During and at the end of the risk assessment, there are 10 points you should be questioning. Only when you can answer each of these 10 questions fully can you consider your risk assessment to be completed:

  1. Is the information in the breach extremely sensitive and could it be potentially harmful?

  2. Is any of the personal information that is revealed sensitive, such as related to children or vulnerable adults?

  3. Does any of the information uncovered by the breach relate to vulnerable adults or children?

  4. Does the information allow individuals to be identified?

  5. What is the level of risk associated with the data should it be compromised?
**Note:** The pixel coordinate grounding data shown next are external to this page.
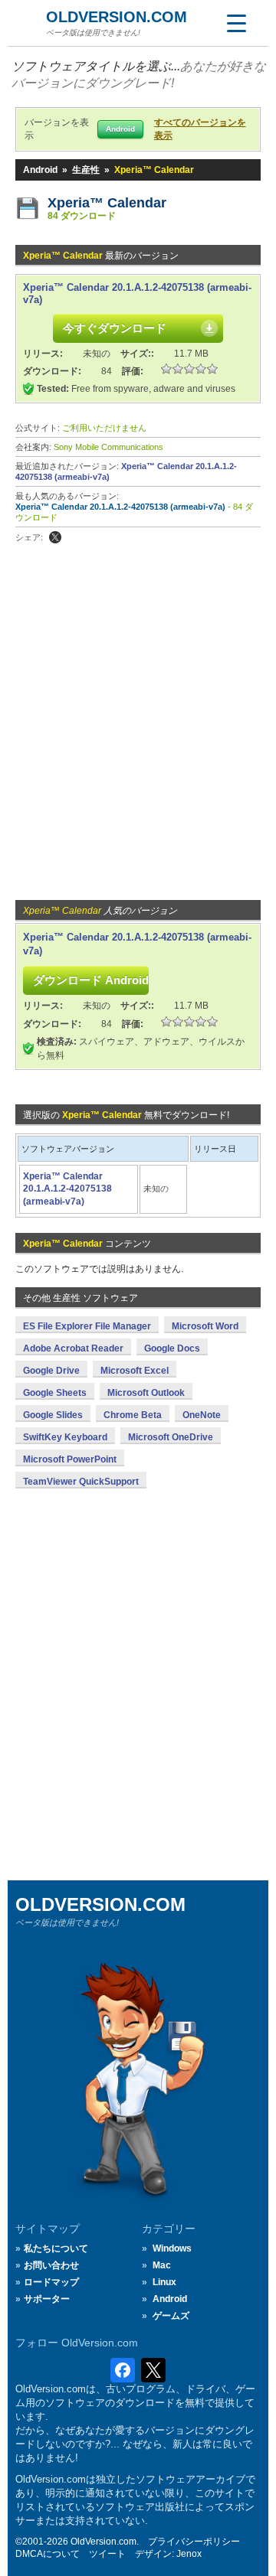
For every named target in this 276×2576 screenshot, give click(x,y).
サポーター (47, 2299)
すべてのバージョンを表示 (200, 129)
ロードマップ (51, 2282)
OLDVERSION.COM (116, 16)
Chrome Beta (133, 1415)
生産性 (86, 170)
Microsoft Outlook (146, 1392)
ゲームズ (171, 2315)
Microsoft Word (205, 1326)
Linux (164, 2282)
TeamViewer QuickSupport (81, 1481)
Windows (172, 2248)
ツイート (107, 2553)
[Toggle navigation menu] (236, 23)
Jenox (189, 2553)
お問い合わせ (51, 2265)
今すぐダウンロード (114, 327)
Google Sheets (55, 1392)
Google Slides (53, 1415)
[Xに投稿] (55, 537)
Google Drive (51, 1370)
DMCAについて (47, 2553)
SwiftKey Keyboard (65, 1437)
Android (40, 170)
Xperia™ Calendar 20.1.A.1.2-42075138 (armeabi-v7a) (120, 506)
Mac (162, 2265)
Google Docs (172, 1348)
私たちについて (56, 2248)
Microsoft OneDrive (170, 1437)
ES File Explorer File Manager (87, 1326)
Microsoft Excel (134, 1370)
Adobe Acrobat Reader (73, 1348)
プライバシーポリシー (194, 2541)
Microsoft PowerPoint (70, 1459)
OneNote (201, 1415)
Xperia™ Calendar (107, 202)
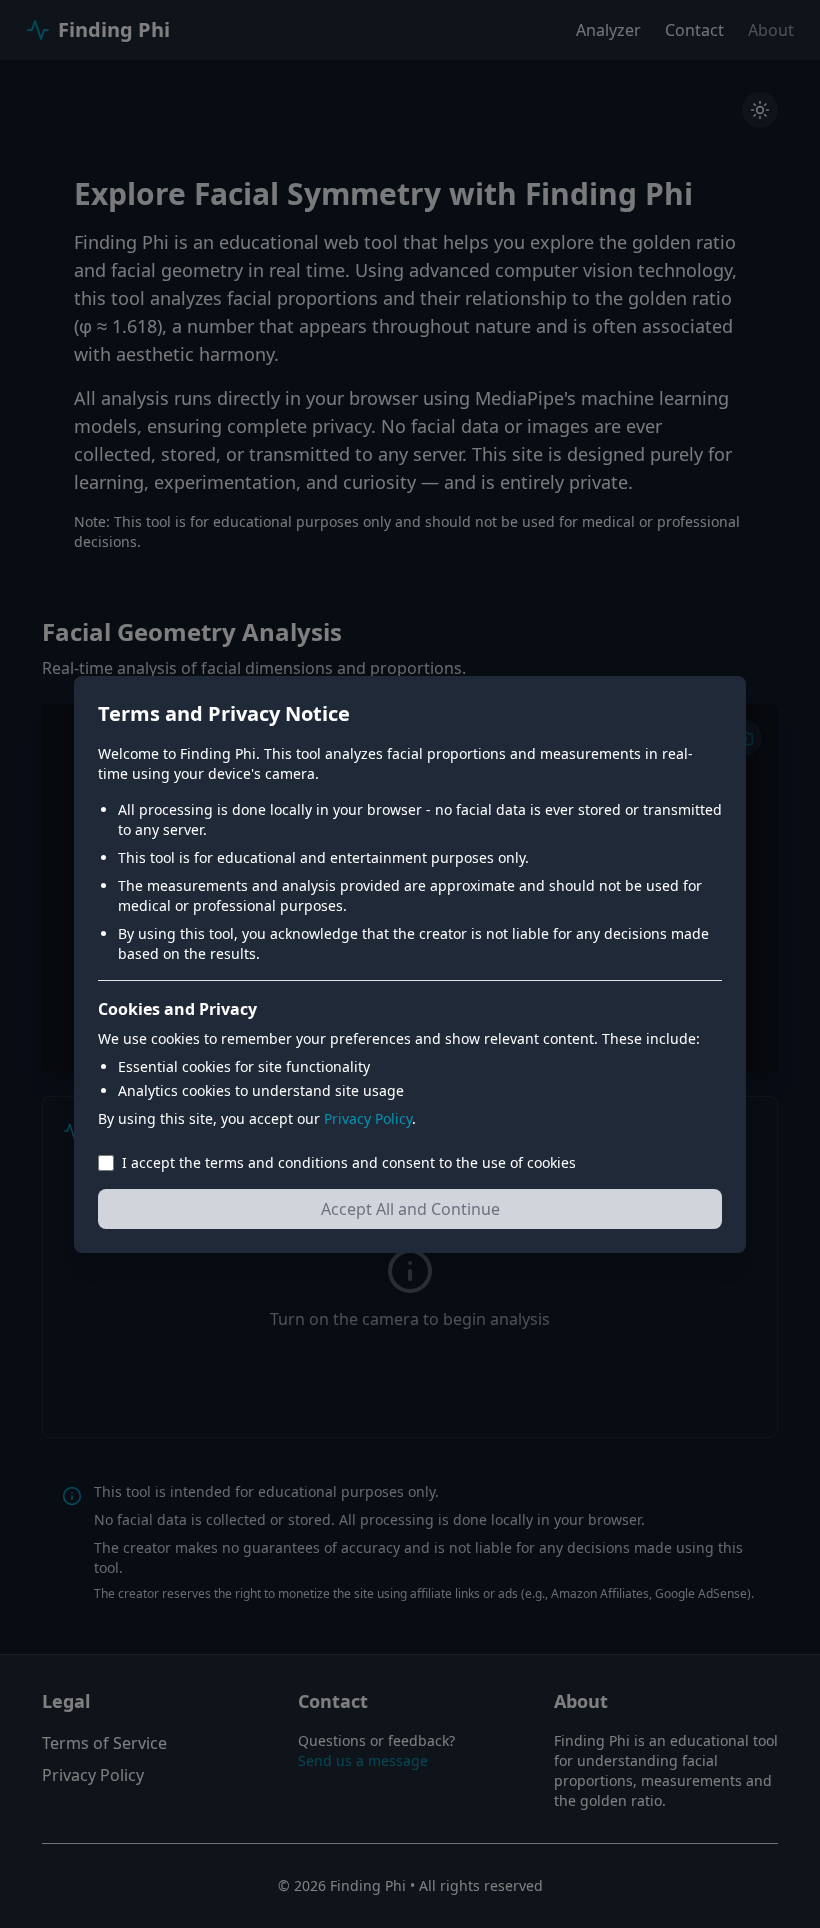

  6. Could even seemingly unharmful data be used maliciously ─ or is it available to someone who could use it maliciously, or intend to do so?

  7. How many items of information/records/people could be affected by the data breach?

  8. Would access to the data require specialist knowledge, or is it easily accessible? How much of the data is already accessible to the public?

  9. Would people want their personal information to be kept private?

  10. How would a data breach impact your business, and is it likely to cause damage to you or others?

6 Questions to ensure your data risk assessment has been good

Here are six questions you should answer to ensure that your data risk assessment has been good:

  1. Was the scope of the risk assessment properly defined as to what was and wasn’t to be assessed?

  2. Was an inventory of all hardware and software created?

  3. What was the data security risk assessment methodology used?

  4. Was the risk assessment conducted by a security professional, and when was it conducted?

  5. Did the risk assessment test all the threats and vulnerabilities identified?

  6. Did the risk assessment propose suitable recommendations, and do these recommendations address the risks identified?

The bottom line

Identifying, prioritizing, and mitigating risk is at the heart of a fit-for-purpose security strategy. Whatever the size of your business, it is crucial to benefit from a professional data breach risk assessment. Without this, your business will be at risk of cyber-attack from increasingly sophisticated cybercriminals.

Can you list current threats and vulnerabilities in your business IT infrastructure, hardware, software, and people?